De fait, confirme le Dr Loscheider, «un premier arrêt d'une dizaine de jours risque de précipiter le patient dans une spirale de victimisation. De prolongation en prolongation, son sort professionnel risque d'être scellé dès lors qu'on atteint le cap fatidique des trois mois d'arrêt. Sauf exception (type Education nationale ou fonction publique territoriale), la plupart des entreprises déclenchent des procédures de licenciement».
La marge de manoeuvre est donc étroite. Et frustrante : «Trop souvent, poursuit la généraliste parisienne, nous en sommes réduits à attendre que le patient atteigne une phase véritablement dépressive pour lui prescrire un traitement. Mais les médicaments ne pourront jamais remédier aux causes directes de la souffrance au travail.»
Convoqué sur des terrains socio-économiques conflictuels, exposés aux inquisitions des organismes sociaux, démunis de formation appropriée sur le sujet, les généralistes, quand ils ont répondu au « Quotidien », ont donc fait part de leur frustration face à la multiplication de ces nouvelles pathologies du travail. Encore plus nombreux ont aussi été ceux qui n'ont pas souhaité nous répondre, confirmant, par leur silence, un massif sentiment d'embarras.
Ce qui est prévu pour la santé au travail
– Troubles psychosociaux (stress, dépression...) : publication du rapport de Philippe Nasse et Patrick Légeron, sur la définition et la mesure de ces risques ; négociation le 7 avril entre les partenaires sociaux sur la transposition en droit français des accords européens sur le stress, la violence au travail et le harcèlement.
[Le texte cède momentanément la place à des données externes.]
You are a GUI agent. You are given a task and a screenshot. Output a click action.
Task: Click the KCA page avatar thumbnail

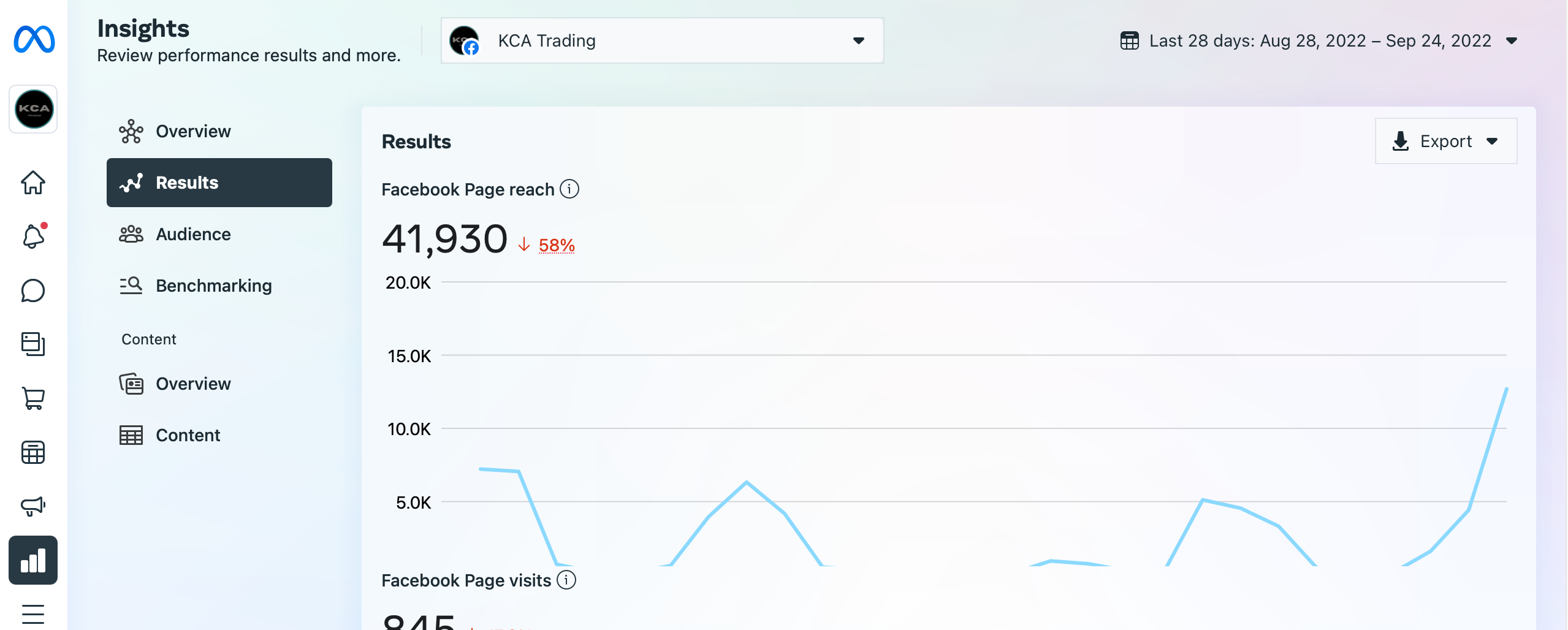(x=34, y=109)
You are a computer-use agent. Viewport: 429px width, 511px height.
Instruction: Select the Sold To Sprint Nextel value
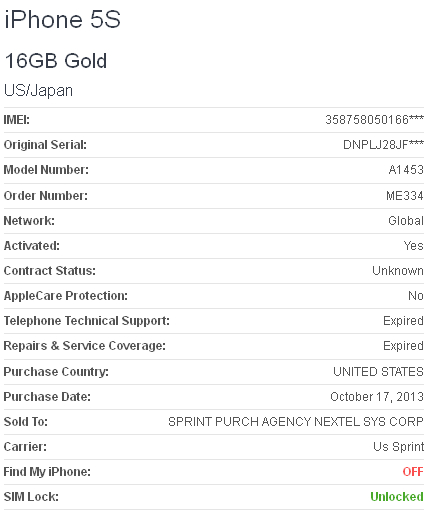click(296, 422)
– Troubles musculo-squelettiques (TMS) : campagne d'information dans les médias à partir d'avril à destination des salariés et des entreprises.
– Risques CMR (substances cancérogènes, mutagènes et toxiques pour la reproduction) : remise en juin d'un rapport sur la traçabilité des expositions à ces risques par le président de la commission des accidents du travail et des maladies professionnelles de l'assurance-maladie, Franck Gambelli (MEDEF) ; campagne de sensibilisation auprès des entreprises, en 2008.
– Services de santé au travail : arbitrages ministériel lors de la deuxième conférence sur les conditions de travail, prévue au printemps ; étude en partenariat avec les ministères de la Santé et de l'Enseignement supérieur pour instaurer dans la formation initiale des médecins un cycle de formation à la santé au travail.
– Prévention des risques professionnels : remise à la mi-avril par le Pr William Dab d'un rapport sur la formation des managers dans les grandes écoles aux conditions de travail et à la santé au travail ; trois sujets soumis à une négociation paritaire patronat-syndicats, l'amélioration des conditions de travail dans les petites entreprises, le renforcement des CHSCT (comité d'hygiène, de sécurité et des conditions de travail) et le droit d'alerte des salariés sur la santé au travail.